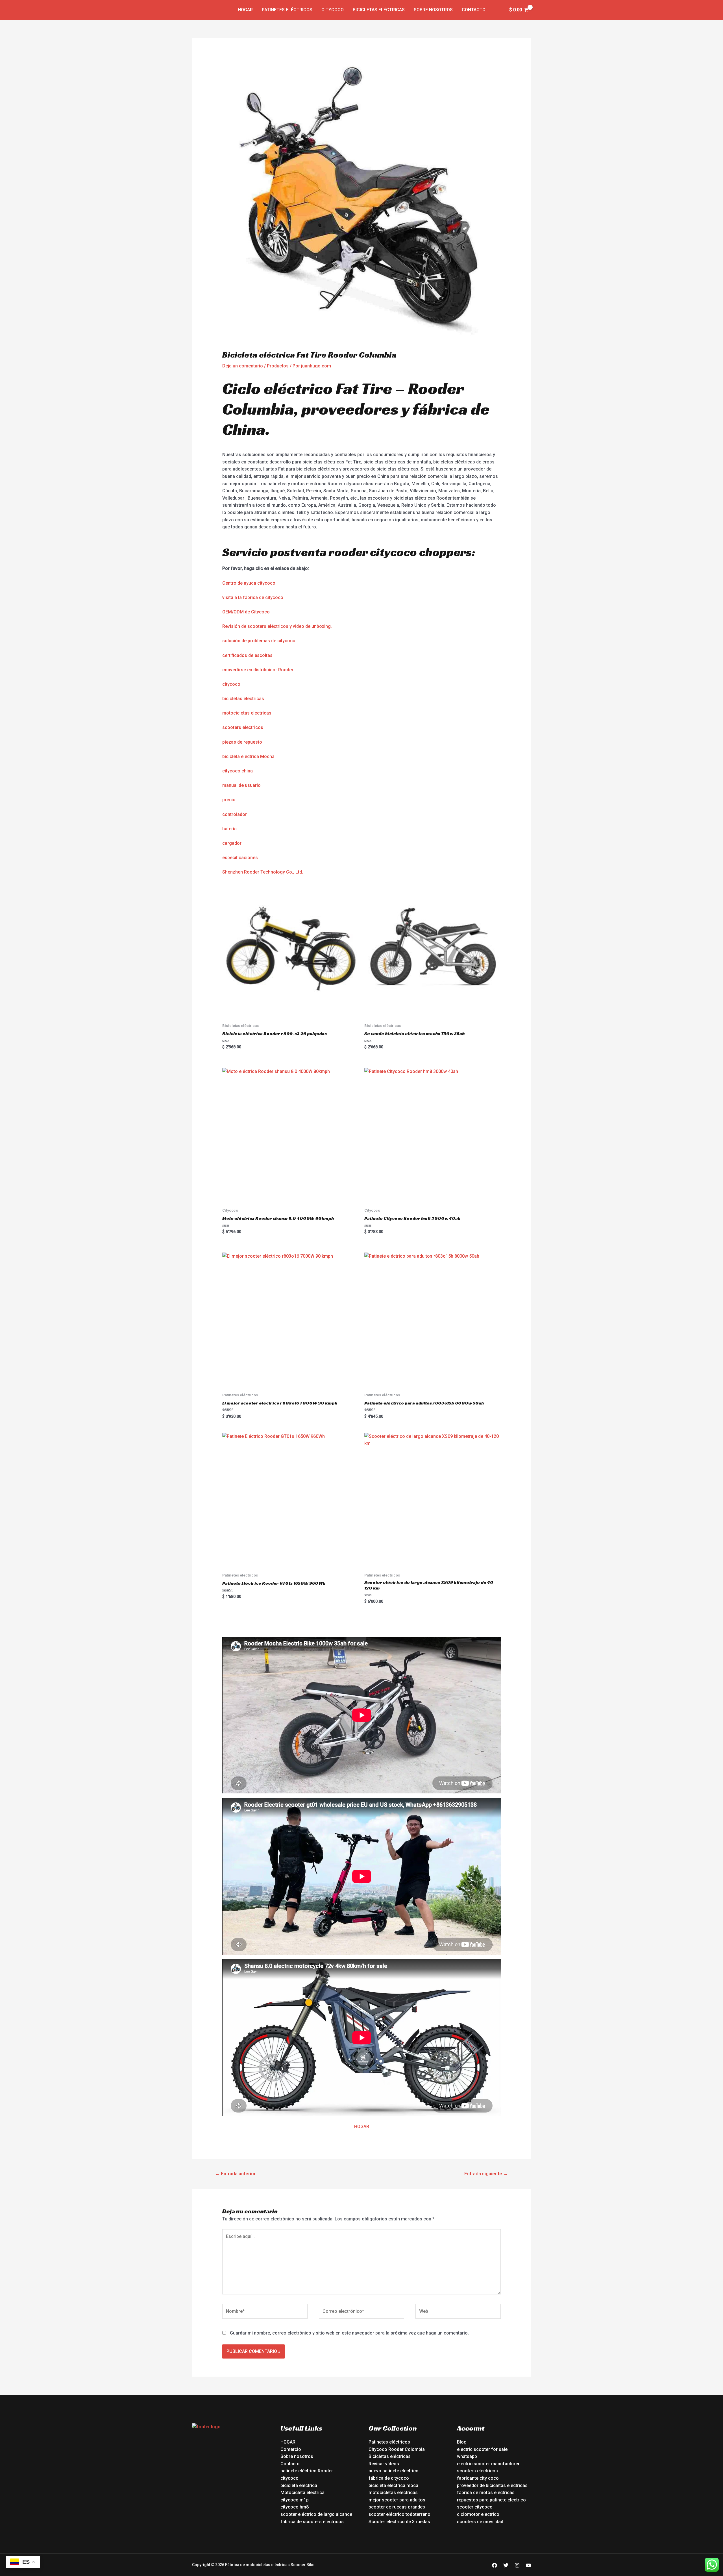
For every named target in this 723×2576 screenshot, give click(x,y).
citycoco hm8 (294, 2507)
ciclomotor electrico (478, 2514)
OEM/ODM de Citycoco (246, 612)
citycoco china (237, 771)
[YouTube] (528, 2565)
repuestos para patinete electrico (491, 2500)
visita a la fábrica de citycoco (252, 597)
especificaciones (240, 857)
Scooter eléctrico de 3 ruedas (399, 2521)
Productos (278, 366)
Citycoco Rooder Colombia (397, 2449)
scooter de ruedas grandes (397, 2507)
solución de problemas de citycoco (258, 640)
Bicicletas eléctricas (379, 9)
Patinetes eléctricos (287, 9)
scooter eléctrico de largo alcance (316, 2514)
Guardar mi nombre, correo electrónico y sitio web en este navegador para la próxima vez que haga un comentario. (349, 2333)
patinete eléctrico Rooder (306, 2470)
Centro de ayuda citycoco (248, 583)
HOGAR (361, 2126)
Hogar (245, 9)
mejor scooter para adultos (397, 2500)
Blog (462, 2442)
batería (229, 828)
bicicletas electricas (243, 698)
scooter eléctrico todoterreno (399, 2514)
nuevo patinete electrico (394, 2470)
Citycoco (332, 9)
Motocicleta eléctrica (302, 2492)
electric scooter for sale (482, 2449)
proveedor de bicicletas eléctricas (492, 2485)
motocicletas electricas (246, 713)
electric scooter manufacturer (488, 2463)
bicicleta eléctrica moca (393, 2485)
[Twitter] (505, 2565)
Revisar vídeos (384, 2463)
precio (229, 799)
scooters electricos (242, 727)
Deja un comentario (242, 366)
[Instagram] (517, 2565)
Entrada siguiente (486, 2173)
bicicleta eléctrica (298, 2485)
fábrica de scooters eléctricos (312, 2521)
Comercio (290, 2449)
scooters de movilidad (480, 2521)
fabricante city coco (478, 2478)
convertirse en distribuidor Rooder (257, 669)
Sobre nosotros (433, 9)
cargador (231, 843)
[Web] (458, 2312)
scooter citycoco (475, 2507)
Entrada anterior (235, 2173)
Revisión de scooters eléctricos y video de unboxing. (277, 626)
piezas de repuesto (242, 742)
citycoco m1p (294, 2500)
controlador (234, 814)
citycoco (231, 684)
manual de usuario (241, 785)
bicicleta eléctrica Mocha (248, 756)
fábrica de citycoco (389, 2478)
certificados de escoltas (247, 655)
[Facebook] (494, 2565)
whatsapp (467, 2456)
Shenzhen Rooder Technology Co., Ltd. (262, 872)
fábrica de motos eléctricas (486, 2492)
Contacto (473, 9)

What you should do: Using the records above, copy word for word the line with "scooter de ruedas grandes (397, 2507)", the line with "Hogar (245, 9)", and every line between them.

Output:
scooter de ruedas grandes (397, 2507)
solución de problemas de citycoco (258, 640)
Bicicletas eléctricas (379, 9)
Patinetes eléctricos (287, 9)
scooter eléctrico de largo alcance (316, 2514)
Guardar mi nombre, correo electrónico y sitio web en este navegador para la próxima vez que haga un comentario. (349, 2333)
patinete eléctrico Rooder (306, 2470)
Centro de ayuda citycoco (248, 583)
HOGAR (361, 2126)
Hogar (245, 9)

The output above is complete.